The city of Minneapolis agreed in 2021 to pay Floyd's estate $27 million to settle a lawsuit with his family.
Chauvin was convicted of second-degree unintentional murder, third-degree murder, and second-degree manslaughter in April 2021. Three other former officers also were convicted in the case.
Here's some of what the deal will change
As part of the agreement, the city and MPD will have "to set and enforce clear policies" and prioritize "organizational culture change to strengthen public safety by requiring the City and/or MPD to provide training, engagement, accountability, and data collection for all policy changes," according to the MDHR release.
Among other provisions, the release says the deal will:
- Require officers to de-escalate
- Prohibit officers from using force to punish or retaliate
- Prohibit the use of certain pretext stops
- Ban searches based on alleged smells of cannabis
- Prohibit so-called consent searches during pedestrian or vehicle stops
- Limit when officers can use force
- Limit when and how officers can use chemical irritants and tasers
The agreement does not prohibit an officer from relying on "reasonable articulable suspicion of criminal activity to enforce the law," the release says.

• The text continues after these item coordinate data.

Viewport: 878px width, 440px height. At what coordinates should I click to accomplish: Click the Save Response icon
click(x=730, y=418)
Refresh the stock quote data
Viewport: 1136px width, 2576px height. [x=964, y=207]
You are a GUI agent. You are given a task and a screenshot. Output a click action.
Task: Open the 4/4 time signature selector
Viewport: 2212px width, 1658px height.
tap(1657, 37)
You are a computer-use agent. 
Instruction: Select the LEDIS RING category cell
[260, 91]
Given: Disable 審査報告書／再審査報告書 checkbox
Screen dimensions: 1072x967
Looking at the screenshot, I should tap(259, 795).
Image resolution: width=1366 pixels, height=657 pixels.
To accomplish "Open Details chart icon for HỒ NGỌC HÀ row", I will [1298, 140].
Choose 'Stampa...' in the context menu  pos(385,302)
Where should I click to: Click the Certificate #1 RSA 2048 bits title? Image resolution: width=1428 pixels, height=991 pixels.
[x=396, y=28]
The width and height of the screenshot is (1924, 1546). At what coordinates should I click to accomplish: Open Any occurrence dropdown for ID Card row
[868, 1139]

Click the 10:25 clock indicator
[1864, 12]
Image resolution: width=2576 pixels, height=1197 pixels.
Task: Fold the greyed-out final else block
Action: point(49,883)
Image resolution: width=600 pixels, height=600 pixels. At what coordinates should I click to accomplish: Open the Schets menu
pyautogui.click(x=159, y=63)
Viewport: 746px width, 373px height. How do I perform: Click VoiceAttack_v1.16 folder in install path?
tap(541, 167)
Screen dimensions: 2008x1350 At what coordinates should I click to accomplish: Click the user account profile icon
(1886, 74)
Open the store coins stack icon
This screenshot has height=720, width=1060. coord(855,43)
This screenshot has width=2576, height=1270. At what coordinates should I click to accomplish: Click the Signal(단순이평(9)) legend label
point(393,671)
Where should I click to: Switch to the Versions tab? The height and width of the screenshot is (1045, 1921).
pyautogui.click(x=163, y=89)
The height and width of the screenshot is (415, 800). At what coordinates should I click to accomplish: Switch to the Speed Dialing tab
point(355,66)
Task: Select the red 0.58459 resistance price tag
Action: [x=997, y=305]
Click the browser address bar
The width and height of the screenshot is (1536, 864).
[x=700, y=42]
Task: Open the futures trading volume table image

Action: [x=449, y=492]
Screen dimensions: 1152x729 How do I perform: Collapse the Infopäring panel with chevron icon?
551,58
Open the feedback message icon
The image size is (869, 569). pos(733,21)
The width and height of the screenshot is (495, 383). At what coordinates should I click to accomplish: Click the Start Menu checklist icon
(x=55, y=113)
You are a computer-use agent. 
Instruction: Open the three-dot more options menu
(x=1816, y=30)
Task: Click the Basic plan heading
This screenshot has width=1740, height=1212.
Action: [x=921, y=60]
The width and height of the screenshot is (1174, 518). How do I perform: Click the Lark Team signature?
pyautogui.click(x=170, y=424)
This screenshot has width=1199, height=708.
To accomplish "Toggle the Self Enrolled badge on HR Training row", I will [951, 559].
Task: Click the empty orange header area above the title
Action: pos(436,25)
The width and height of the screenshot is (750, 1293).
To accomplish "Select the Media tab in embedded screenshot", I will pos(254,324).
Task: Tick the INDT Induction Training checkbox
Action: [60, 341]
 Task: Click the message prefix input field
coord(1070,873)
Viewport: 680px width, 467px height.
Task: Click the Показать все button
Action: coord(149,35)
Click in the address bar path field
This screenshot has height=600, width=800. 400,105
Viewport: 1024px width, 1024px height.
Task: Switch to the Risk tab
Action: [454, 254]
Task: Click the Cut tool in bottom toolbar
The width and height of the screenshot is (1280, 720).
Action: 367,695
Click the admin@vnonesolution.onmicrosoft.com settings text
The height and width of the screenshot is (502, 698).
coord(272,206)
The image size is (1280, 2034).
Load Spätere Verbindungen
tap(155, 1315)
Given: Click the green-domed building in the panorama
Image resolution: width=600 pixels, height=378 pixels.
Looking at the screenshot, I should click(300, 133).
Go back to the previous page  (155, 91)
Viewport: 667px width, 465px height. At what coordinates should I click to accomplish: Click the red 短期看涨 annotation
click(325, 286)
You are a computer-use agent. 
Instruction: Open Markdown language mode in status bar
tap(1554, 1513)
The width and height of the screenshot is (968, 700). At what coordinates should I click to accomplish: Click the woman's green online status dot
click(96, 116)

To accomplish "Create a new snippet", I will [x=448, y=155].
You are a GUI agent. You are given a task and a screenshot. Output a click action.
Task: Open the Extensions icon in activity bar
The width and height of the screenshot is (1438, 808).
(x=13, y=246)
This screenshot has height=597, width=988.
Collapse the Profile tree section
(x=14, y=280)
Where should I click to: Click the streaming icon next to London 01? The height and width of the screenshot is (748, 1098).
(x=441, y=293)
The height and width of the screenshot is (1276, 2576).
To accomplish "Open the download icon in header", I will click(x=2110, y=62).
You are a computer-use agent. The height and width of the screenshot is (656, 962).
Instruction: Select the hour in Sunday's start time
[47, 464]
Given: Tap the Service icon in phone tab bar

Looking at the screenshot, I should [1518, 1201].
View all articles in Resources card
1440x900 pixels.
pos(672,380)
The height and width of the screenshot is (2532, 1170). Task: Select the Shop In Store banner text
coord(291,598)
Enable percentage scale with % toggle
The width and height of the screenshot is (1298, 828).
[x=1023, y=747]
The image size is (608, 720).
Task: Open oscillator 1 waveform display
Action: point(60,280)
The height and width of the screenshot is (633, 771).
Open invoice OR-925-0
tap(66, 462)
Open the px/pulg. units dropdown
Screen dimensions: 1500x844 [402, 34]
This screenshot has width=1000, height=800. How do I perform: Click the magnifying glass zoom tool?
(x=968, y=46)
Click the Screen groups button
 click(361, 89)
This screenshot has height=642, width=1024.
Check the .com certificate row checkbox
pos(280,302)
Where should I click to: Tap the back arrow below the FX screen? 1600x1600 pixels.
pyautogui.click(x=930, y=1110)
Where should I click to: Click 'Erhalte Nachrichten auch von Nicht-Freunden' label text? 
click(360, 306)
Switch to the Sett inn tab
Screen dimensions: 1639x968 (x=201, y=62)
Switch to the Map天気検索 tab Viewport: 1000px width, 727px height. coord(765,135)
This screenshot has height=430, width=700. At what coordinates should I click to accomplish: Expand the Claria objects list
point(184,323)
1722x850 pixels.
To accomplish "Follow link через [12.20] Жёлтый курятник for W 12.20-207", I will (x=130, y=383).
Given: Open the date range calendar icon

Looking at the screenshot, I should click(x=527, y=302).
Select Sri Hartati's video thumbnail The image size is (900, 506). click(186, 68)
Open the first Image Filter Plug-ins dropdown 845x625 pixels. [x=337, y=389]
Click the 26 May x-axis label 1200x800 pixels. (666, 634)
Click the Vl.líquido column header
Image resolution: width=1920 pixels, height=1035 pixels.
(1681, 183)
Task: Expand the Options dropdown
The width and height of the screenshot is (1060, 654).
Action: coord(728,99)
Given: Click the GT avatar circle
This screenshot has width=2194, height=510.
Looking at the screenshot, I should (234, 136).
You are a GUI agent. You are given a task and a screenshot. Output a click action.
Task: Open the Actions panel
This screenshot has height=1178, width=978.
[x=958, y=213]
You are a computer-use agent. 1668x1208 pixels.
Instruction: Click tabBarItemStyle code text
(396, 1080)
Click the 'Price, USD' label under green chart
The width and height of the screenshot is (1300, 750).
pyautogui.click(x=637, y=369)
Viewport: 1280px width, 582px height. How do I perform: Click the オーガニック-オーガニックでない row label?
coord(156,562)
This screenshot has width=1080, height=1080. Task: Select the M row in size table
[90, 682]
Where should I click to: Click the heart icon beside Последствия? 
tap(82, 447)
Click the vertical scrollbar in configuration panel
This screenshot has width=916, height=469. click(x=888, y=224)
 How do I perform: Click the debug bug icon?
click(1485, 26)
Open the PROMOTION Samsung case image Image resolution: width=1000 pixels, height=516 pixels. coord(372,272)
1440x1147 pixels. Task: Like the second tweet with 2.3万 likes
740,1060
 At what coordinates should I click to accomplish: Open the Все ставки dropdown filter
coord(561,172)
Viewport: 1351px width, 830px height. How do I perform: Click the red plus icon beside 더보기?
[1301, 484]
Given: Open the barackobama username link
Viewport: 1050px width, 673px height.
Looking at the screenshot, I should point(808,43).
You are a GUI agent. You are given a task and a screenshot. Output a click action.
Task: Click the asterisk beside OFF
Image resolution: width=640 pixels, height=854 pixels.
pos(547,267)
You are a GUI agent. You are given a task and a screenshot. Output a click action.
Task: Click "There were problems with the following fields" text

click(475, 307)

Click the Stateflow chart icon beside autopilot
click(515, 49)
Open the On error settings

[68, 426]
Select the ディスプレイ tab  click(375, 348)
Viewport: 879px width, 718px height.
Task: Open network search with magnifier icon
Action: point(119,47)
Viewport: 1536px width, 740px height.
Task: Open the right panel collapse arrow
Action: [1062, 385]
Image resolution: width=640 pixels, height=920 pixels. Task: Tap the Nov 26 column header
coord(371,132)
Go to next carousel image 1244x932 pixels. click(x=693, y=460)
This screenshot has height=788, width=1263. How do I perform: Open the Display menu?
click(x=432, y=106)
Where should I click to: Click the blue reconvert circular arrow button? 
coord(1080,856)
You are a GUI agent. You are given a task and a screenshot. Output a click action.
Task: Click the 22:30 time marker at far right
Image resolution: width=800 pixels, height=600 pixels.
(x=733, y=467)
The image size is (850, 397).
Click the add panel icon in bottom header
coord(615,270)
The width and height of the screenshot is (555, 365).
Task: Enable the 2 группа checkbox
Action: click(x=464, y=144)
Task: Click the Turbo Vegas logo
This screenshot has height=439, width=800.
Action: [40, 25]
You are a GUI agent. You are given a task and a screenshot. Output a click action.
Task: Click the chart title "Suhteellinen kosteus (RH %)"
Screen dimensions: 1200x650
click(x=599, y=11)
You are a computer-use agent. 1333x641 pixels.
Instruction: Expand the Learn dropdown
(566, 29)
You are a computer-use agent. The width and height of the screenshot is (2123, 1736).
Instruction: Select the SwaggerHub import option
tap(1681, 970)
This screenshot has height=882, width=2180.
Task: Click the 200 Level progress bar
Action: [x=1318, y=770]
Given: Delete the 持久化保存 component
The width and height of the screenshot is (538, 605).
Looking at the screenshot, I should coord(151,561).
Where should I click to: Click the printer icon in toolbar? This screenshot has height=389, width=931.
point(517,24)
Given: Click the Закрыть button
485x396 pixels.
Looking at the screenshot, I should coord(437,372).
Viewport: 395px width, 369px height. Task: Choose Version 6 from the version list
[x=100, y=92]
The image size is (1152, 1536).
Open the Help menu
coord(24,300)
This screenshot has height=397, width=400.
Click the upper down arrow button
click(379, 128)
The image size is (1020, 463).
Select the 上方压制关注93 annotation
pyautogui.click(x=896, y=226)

It "prioritizes organizational culture change to strengthen public safety by requiring the City and/or MPD to provide training, engagement, accountability, and data collection for all policy changes," including officer training and support, meaningful engagement, accountability and oversight, and data collection and transparency.
Lucero said the agreement is unprecedented because it makes the city's public safety policies accountable to a court.
"It is going to take all of us -- city and state government, yes, but also foundations, businesses, community members, all of us -- to tackle the structural, transformational shifts that must happen for lasting change to occur," Lucero said.
She said the agreement requires independent oversight of the policies to "monitor their progress, and provide regular, public reports."
City Council President Andrea Jenkins said the settlement "represents a road map for greater accountability, transparency, better training, and police officer wellness. We have a lot of work ahead of us."
In November 2021, Minneapolis voters rejected a plan to allow a sweeping law enforcement overhaul by eliminating the city police minimum staffing requirement and giving the city council greater control of law enforcement. They also reelected Frey, who refused to commit to abolishing the police. Instead, he said he wanted to ensure an integrated approach to public safety, hire more community-oriented officers, build safety beyond policing, and get serious about reform on a "multi-jurisdictional level."